118: What does ‘sigma’ refer to here? Please define all symbols.
120: This statement raises significant questions about what exactly the model is doing and it’s validity. The difference between 5, 10, or 15 cm of snow on Arctic sea ice is large. As mentioned before, authors need to validate the snow thicknesses the model is producing and quantify the impacts of the uncertainty in the model on your results.
123: Authors have not mentioned sublimation or compaction so shouldn’t average snow depth be fully determined by the precipitation rate and time? Or is this discrepancy due to blowing snow and your boundary conditions? If so authors need to justify why the boundary conditions are physically reasonable in the locations you apply your model to. Revising the scope to Niwot Ridge only would greatly simplify this.
129: Why 35 cm thick ice? Due to high growth rates of thin ice, most of the ice in the Arctic is not 35 cm during the winter. This would be generally recognized by the sea ice community as an unreasonable value. The choice of such thin ice could exaggerate the importance of snow thickness variations. Also, this 10 cm water equivalent, ice equivalent, or something else?
131: References missing for these values.
134: Need to provide more details on Monte Carlo simulation. Also some organizational housekeeping - reviewer expects to find these uncertainty values in the results section, not before the relevant equations are presented.

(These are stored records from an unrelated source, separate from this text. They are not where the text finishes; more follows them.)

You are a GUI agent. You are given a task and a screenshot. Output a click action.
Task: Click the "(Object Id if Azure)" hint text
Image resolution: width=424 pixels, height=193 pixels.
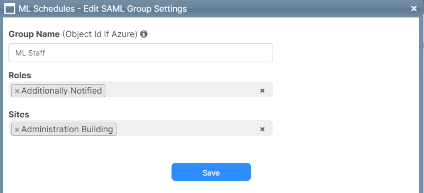click(100, 34)
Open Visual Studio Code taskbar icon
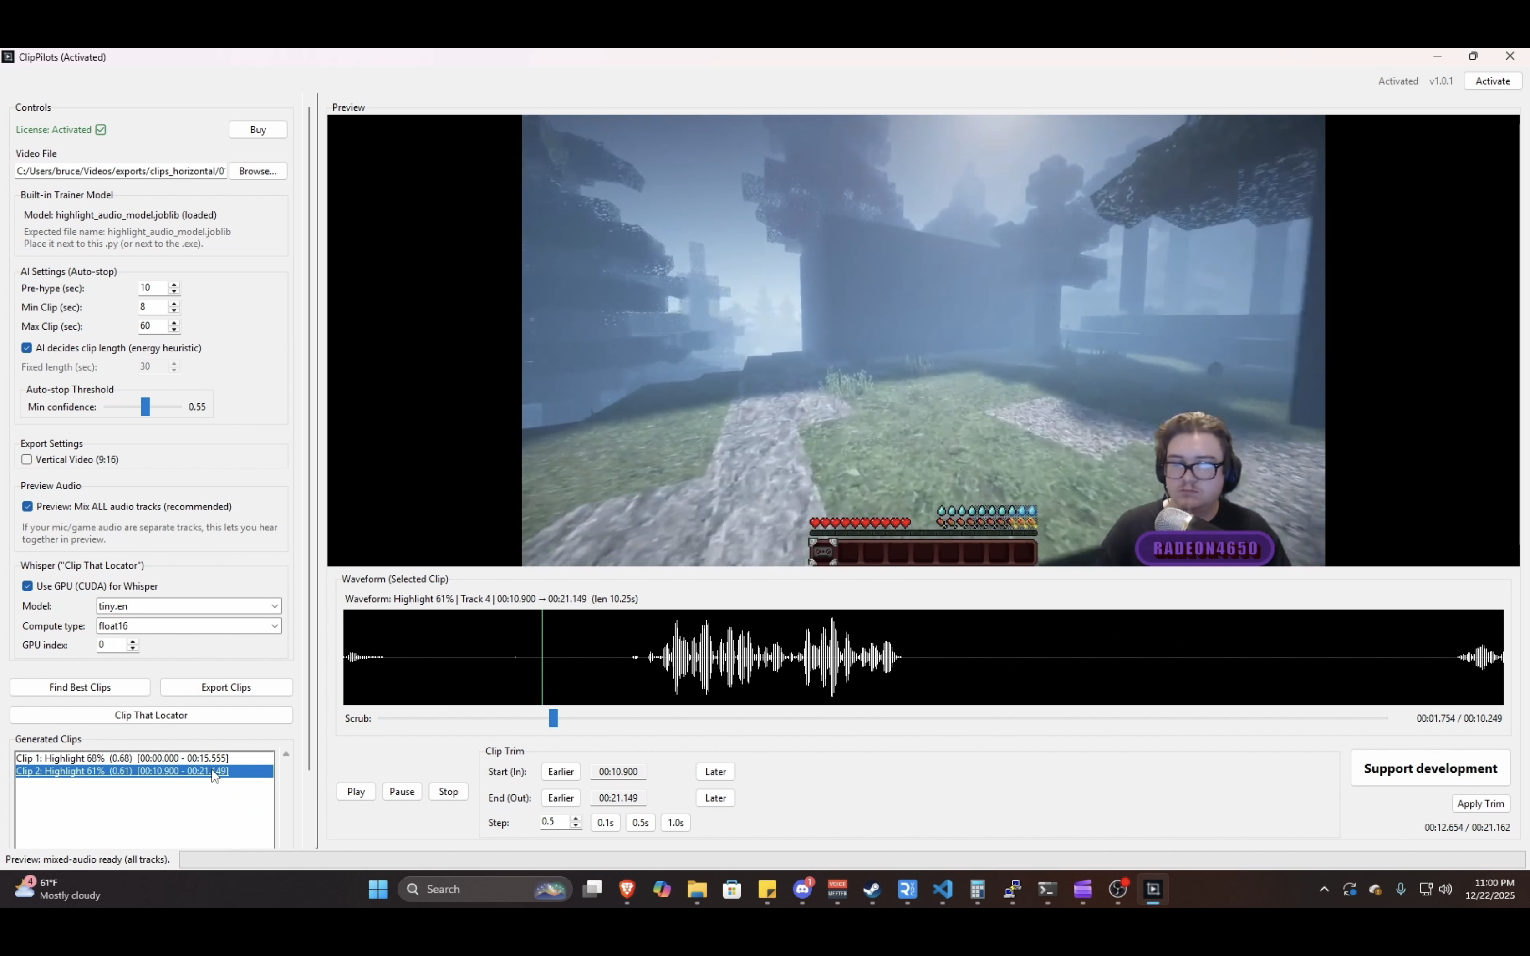Screen dimensions: 1530x956 pyautogui.click(x=943, y=890)
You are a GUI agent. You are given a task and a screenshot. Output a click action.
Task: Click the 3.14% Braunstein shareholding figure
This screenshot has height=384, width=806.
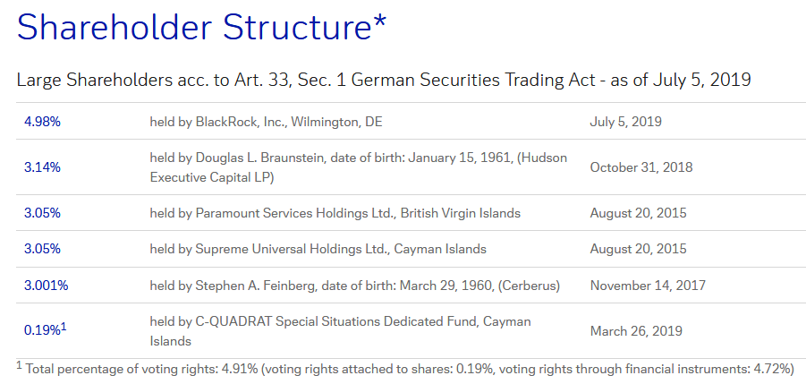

140: 35 cm thick ice would be growing rapidly in the Arctic unless air temperatures were very warm. The use of a steady-state model here needs to be justified or ice thickness needs to be changed.
146: Volume scattering is the dominant process by which shortwave radiation interacts with snow. So sea ice covered by snow with thickness of less than approximately 10 cm will have an albedo intermediate between that of pure snow and bare ice. Given the snow thicknesses you describe (earlier the article describes 2 cm thick snow patches) this effect should be included. The Delta-Eddington parameterization used in Icepack (Briegleb and Light 2007) would be an appropriate place to start.
Figure 3 (a): Earlier authors describe snow patches as having a thickness of approximately 2 cm. However, at wind speeds of 1.3 snow dunes that are clearly greater than 2 cm in thickness. Please resolve the inconsistency when validating the snow thicknesses produced by your model.
167: Inconsistent with figure 3. In the figure, the orange lines appear to indicate taller dunes than the purple lines.
172-194: A model developed exclusively from data at Niwot Ridge, Colorado should have considerable justification and validation (including comparison with snow thickness observations) for why it’s snow thickness predictions are valid in this range of locations and conditions. Based on the data presented, this section must be completely removed and is flatly unpublishable. Focus the article on heat fluxes at Niwot Ridge and similar locations that are supported by data.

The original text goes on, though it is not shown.